Si la CJUE considère, à juste titre, que la déclaration préalable à l’embauche est une obligation déclarative, sans lien avec la protection sociale et donc sans lien, même indirect, avec l’opposabilité du certificat de détachement, cette clé de voûte de la lutte contre le travail dissimulé, le travail illégal et le dumping social sera confirmée et sauvegardée.
Si, au contraire la CJUE considère que la déclaration préalable à l’embauche est une formalité liée à la protection sociale du salarié au sens des textes communautaires de sécurité sociale et qu’elle ne peut pas être effectuée tant que le certificat de détachement n’a pas été retiré, il s’agira d’un vrai cataclysme pour la lutte contre le travail illégal. Non seulement l’institution émettrice du certificat de détachement verra ses prérogatives considérablement augmentées, mais, de fait, la CJUE lui reconnaîtra le droit de s’immiscer directement dans le dispositif français de lutte contre le travail illégal en interdisant à la France d’utiliser son outil opérationnel et juridique le plus efficace contre cette fraude. Par ailleurs, la mise en cause de toute une catégorie d’employeurs et de donneurs d’ordre qui fraudent est, de fait, interdite.

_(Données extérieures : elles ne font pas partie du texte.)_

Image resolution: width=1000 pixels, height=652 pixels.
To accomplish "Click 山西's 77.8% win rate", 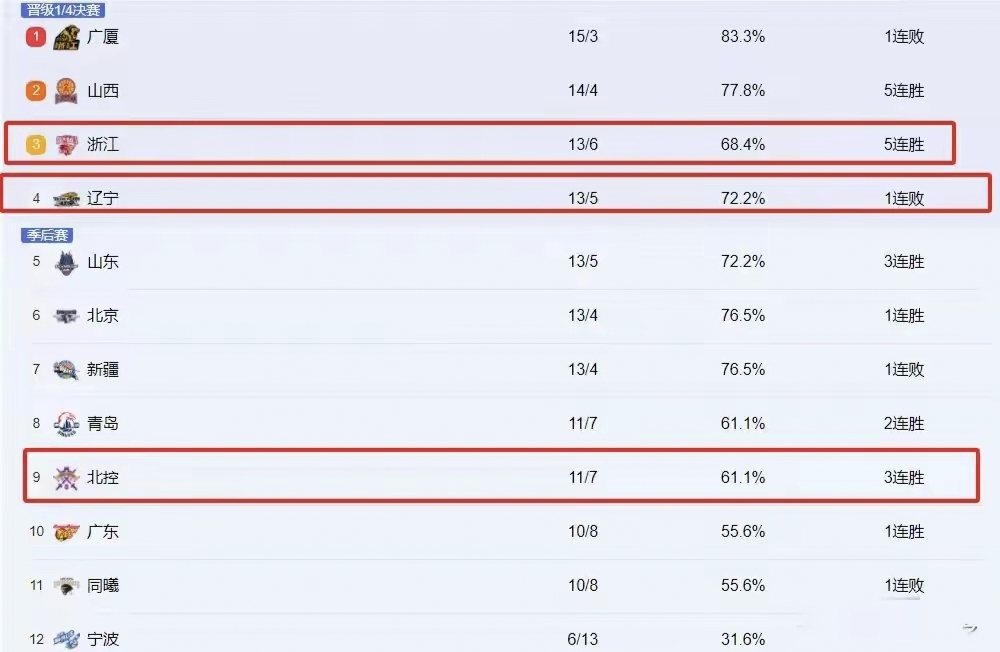I will click(x=743, y=91).
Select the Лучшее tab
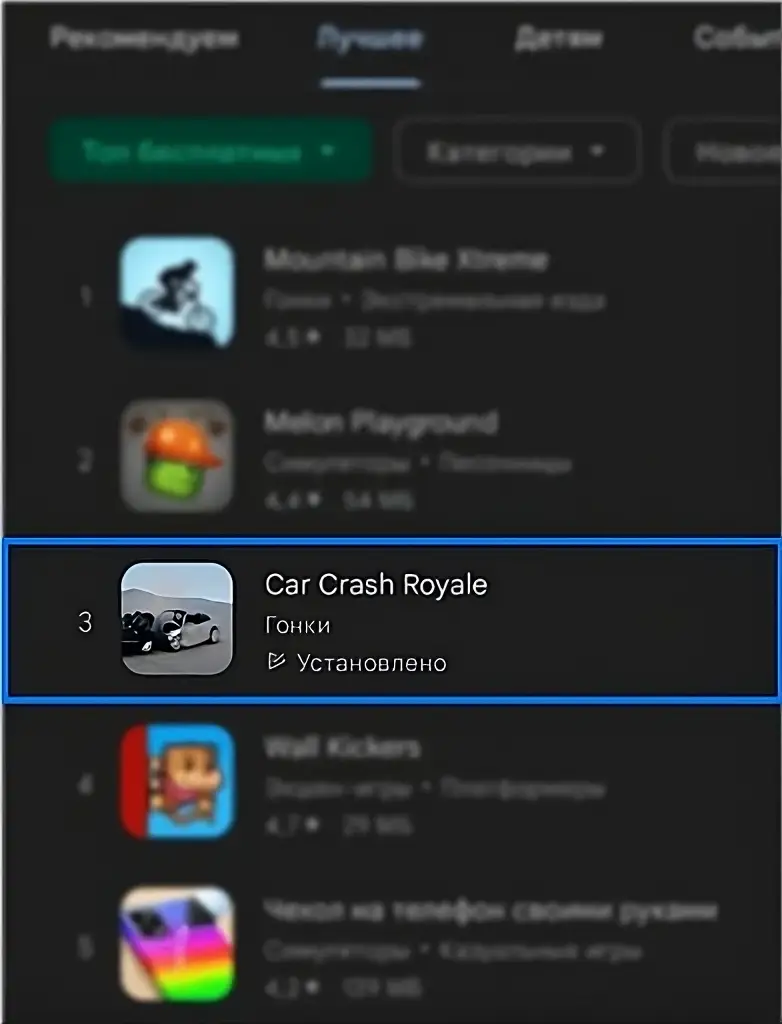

.8) Dans l’immédiat la décision de la Cour de cassation va plonger les agents de contrôle, les organismes de recouvrement, voire des juges du fond, dans une très grande perplexité, voire dans le découragement. Un nombre encore plus important de procédures vont être annulées, abandonnées ou mises sous le boisseau.
Pour deux raisons essentielles
Dans toutes ces affaires, la fraude, la violation de la loi et le non respect de la législation sont avérés, puisque chaque fois des condamnations sont intervenues ; mais il est demandé a postériori par la Cour de cassation de faire valider ces procédures de condamnations par des Etats tiers, pour confirmer ces condamnations en France. Or, ces Etats exportateurs de dumping social dont les entreprises sont condamnées en France vont saisir cette aubaine inattendue. Ils n’ont aucun intérêt à retirer ces certificats de détachement parce que ce retrait leur causerait un préjudice financier considérable. Il est donc à craindre que tout le travail accompli par les agents de contrôle, les organismes de recouvrement et les juges soit anéanti par le refus de ces Etats de retirer les certificats de détachement. Ils risquent de se désintéresser de ces fraudes, même si elles sont évidentes, grossières et lourdement pénalisantes pour les ressources de la sécurité sociale.
Les enquêtes relatives aux fraudes à l’établissement, aux fraudes aux détachements, à la fausse sous-traitance, au dévoiement de la mobilité intragroupe et au non respect des présomptions de salariat demandent un travail considérable ; elles sont longues, lourdes et complexes. Si s’ajoute désormais l’obligation de demander le retrait de milliers de certificats de détachement indûment délivrés, par le recours à une procédure dont personne n’est capable aujourd’hui en France de décrire sans erreur, dans son détail et sa complétude, son cheminement, et surtout sans aucune garantie du retrait du certificat de détachement, alors que la violation du droit est avérée en France.
La constitution et le suivi des dossiers de demande de retrait de certificats de détachement, traduits dans la langue de l’Etat émetteur, dont on ne sait rien du contenu et de la forme, représente aussi un nouveau temps de travail considérable difficile à supporter. D’autant que l’institution émettrice du certificat de détachement pourra à l’envi réclamer des informations supplémentaires. Le contentieux sur un dossier est susceptible durer de très longues années. Pour mémoire, dans l’affaire A-Rosa dont le contrôle a été effectué en 2007, aucune cotisations n’ a été versée à ce jour en France, puisque le dossier est retourné devant la cour d’appel de Colmar.

On peut donc considérer que la décision de la Cour de cassation du 8 janvier 2019 rend encore objectivement plus difficile, voire quasi impossible, la lutte contre le travail illégal et le dumping social, c’est-à-dire contre les fraudes majeures et déterminantes, du fait des entreprises étrangères et de leurs donneurs français.